> **Aim of the task**
Look through the records below for the line with "Instruction: Click the Scorpio". Return that line and each one after it up to and including the line with "Given: Reply to", exactly.

[Collected data entries]
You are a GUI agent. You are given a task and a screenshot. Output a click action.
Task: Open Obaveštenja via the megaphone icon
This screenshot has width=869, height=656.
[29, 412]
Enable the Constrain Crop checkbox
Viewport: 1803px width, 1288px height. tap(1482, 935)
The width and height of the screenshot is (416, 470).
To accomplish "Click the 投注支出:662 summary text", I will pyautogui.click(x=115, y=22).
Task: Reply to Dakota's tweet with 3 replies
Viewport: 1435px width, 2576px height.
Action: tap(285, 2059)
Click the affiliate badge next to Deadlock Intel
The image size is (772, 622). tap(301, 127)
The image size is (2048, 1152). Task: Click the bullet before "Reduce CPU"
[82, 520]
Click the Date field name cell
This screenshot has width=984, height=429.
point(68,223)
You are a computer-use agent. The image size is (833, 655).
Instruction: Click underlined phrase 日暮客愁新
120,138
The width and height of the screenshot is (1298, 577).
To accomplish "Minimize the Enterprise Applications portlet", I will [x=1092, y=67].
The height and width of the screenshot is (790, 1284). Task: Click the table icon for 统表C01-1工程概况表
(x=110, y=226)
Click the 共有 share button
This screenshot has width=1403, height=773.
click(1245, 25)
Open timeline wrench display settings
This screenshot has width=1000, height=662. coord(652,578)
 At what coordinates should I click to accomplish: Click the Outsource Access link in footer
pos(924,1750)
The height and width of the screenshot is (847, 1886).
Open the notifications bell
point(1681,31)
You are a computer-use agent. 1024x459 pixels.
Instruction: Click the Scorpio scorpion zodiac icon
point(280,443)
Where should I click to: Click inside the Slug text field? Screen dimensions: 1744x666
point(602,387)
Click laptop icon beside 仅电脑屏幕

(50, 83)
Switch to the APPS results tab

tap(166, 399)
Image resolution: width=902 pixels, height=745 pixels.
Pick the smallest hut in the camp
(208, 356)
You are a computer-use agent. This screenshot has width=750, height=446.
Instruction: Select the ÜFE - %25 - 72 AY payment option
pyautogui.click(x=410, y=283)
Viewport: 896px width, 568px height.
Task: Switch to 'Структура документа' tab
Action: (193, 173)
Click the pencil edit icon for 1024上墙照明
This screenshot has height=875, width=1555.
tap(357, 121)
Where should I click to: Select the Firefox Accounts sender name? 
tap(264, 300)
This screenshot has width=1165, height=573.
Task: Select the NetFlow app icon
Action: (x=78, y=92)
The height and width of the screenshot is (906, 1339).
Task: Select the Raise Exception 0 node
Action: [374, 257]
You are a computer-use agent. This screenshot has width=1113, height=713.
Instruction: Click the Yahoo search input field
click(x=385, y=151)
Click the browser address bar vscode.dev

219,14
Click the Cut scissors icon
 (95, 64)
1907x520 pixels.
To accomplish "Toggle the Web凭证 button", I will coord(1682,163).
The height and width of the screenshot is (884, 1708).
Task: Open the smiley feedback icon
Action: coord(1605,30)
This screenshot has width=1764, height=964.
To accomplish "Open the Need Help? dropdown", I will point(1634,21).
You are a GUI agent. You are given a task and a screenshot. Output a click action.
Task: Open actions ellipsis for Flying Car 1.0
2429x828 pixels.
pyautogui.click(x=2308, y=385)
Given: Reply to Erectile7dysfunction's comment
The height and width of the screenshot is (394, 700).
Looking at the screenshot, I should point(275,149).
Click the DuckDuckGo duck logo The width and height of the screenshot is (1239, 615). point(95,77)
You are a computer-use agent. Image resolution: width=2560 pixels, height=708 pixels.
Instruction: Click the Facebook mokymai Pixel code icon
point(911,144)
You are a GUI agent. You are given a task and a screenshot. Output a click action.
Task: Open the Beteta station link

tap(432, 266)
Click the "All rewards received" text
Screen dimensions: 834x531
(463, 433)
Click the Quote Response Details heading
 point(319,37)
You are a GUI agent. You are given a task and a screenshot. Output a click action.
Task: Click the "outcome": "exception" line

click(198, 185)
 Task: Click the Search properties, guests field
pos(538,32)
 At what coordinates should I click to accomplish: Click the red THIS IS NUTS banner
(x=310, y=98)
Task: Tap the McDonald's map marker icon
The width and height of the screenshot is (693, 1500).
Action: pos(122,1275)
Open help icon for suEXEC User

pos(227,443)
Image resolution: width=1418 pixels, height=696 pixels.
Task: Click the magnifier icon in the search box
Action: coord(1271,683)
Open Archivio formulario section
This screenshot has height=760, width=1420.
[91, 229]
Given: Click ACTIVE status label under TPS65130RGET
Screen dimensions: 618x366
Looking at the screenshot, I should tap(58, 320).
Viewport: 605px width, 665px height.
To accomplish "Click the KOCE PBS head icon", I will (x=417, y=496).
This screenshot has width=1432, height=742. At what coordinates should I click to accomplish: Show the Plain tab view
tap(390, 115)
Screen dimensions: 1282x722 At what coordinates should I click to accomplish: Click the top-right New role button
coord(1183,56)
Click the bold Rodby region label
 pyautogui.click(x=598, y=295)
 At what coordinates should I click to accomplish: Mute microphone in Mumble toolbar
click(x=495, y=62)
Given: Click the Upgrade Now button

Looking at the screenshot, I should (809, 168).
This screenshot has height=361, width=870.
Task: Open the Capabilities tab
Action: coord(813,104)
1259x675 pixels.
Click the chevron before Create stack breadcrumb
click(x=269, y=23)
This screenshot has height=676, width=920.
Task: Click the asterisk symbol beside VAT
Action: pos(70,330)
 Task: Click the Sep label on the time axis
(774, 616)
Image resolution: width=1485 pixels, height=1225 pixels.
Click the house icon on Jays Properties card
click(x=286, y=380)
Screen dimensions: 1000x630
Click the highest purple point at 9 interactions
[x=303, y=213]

> **Problem solution**
Instruction: Click the Scorpio scorpion zodiac icon
point(280,443)
Where should I click to: Click inside the Slug text field? Screen dimensions: 1744x666
point(602,387)
Click laptop icon beside 仅电脑屏幕

(50, 83)
Switch to the APPS results tab

tap(166, 399)
Image resolution: width=902 pixels, height=745 pixels.
Pick the smallest hut in the camp
(208, 356)
You are a computer-use agent. This screenshot has width=750, height=446.
Instruction: Select the ÜFE - %25 - 72 AY payment option
pyautogui.click(x=410, y=283)
Viewport: 896px width, 568px height.
Task: Switch to 'Структура документа' tab
Action: (193, 173)
Click the pencil edit icon for 1024上墙照明
This screenshot has height=875, width=1555.
tap(357, 121)
Where should I click to: Select the Firefox Accounts sender name? 
tap(264, 300)
This screenshot has width=1165, height=573.
Task: Select the NetFlow app icon
Action: (x=78, y=92)
The height and width of the screenshot is (906, 1339).
Task: Select the Raise Exception 0 node
Action: [374, 257]
You are a computer-use agent. This screenshot has width=1113, height=713.
Instruction: Click the Yahoo search input field
click(x=385, y=151)
Click the browser address bar vscode.dev

219,14
Click the Cut scissors icon
 (95, 64)
1907x520 pixels.
To accomplish "Toggle the Web凭证 button", I will coord(1682,163).
The height and width of the screenshot is (884, 1708).
Task: Open the smiley feedback icon
Action: coord(1605,30)
This screenshot has width=1764, height=964.
To accomplish "Open the Need Help? dropdown", I will point(1634,21).
You are a GUI agent. You are given a task and a screenshot. Output a click action.
Task: Open actions ellipsis for Flying Car 1.0
2429x828 pixels.
pyautogui.click(x=2308, y=385)
Given: Reply to Erectile7dysfunction's comment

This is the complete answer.